Hopefully, you will know how it’ll grow. Where do data science and AI go? Where is production application serving? Where is data warehousing? How will they grow relative to each other?
The architecture phase is where you determine projects that need to be cloud-agnostic, and which don’t need to be portable and therefore can lean on proprietary CSP managed services.
In general, in the long term, we see it is cost-advantageous for companies to take a flexible and containerized approach that can work with any infrastructure-as-a-service provider, or build with common standards if using managed services, such as using EKS for orchestration. This ensures not only portability between vendors’ common compute hosting solutions, but also portability within individual vendors’ managed service ecosystems, allowing customers to find an optimal fit for the application needs. For example, a containerized application can run on EC2, Lambda, ECS and a number of other options within AWS alone.

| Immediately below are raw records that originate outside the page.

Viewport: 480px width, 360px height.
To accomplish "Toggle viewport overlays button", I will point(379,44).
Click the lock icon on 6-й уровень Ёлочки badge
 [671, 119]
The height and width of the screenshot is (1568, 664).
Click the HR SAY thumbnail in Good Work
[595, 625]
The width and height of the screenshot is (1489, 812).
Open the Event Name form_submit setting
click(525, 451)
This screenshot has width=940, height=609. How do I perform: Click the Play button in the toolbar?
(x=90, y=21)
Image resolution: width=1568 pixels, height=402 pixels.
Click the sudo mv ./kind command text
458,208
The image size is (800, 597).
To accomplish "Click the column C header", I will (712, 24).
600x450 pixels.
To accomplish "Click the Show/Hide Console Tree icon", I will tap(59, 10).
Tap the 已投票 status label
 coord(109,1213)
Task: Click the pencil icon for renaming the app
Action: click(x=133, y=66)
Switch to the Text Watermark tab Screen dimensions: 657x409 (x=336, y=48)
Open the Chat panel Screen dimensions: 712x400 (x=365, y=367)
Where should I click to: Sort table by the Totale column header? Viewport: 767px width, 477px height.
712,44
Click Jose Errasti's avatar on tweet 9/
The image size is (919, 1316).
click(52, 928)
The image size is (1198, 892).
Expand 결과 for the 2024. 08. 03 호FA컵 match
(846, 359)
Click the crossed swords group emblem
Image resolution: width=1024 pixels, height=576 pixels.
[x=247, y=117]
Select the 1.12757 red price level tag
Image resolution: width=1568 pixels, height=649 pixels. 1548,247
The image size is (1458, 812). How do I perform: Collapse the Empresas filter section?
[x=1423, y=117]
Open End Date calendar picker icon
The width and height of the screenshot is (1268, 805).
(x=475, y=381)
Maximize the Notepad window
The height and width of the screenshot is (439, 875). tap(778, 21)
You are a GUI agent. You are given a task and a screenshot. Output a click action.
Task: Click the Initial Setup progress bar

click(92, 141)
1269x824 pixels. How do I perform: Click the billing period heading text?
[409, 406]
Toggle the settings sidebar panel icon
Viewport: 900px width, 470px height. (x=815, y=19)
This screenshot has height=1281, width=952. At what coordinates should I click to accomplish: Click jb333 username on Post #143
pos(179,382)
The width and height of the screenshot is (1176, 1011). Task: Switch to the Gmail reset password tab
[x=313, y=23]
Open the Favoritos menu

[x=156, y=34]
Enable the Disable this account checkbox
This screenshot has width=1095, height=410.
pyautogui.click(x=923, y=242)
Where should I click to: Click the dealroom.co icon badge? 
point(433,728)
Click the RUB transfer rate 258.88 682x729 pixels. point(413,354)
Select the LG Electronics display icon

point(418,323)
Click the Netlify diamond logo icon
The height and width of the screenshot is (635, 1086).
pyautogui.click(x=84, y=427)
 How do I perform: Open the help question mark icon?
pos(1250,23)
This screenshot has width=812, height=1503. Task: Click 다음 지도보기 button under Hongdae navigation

Forecasting comes into play for specific parameters, including invocations of lambdas, the data storage your computing will need, the number of compute nodes and database utilization.
Step Three: Financial—Contracts and Billing
Forecasting continues to be important as you move into the selection of services and preparing for contracts. You need a clear understanding of your flexibility needs as the infrastructure you are consuming changes over time, both today and up to three years out. Then comes the process of matching costs to each forecast to build your cloud consumption budget,
By studying your forecasts and the amount of uncertainty associated with each of them, you can begin to optimize commitment plans to zero-in on the best blend of contracts to cover the expected future usage.
Throughout this challenging phase, look for ways to mitigate the risk of the commitments you’ll make. One way to do this is via commitment buy-back guarantees or by taking advantage of more natively flexible commitment options from AWS—such as compute savings plans, which can be consumed by any AWS compute usage in any region—in exchange for much lower savings rates.
You can avoid confusion and lost time with careful budgeting and accounting. Make sure that commitment costs and savings are attributed specifically to the right applications, not spread like peanut butter across everything, which is often the default (unfortunately).
Finally, when planning migrations of applications between vendors, interpret carefully between the big three and other providers. The performance semantics of a virtual machine at vendor X usually means something different than a VM at cloud provider Y, even if they appear to have the same specs.
Going Multi-Cloud: Real Perspective
In real-life multi-cloud computing where services are billed by the second, it is almost impossible to achieve 100% optimization of costs, commitments and performance. With manual approaches, very few organizations can expect to come close. Some companies do a very good job with attribution and tagging but do not accurately compare the hundreds or thousands of options between the big three providers to understand the optimal strategy.
It can be extremely challenging, and it’s useful to understand the perspective of Amazon, Microsoft and Google. They respond first and primarily to the technical needs of their customers and often put off servicing their other wants (contracts, cost, transparency). For example, they make VMs spin up faster, but cannot make them less costly.
Your challenge with going multi-cloud is much greater because you confront complexity by design, which makes optimization grounded in simplifying processes and automating as much as possible indispensable. Optimizing your multi-cloud smorgasbord requires involvement on your part, as well as external, neutral partners that exist to help the hundreds of thousands of organizations that consume cloud services.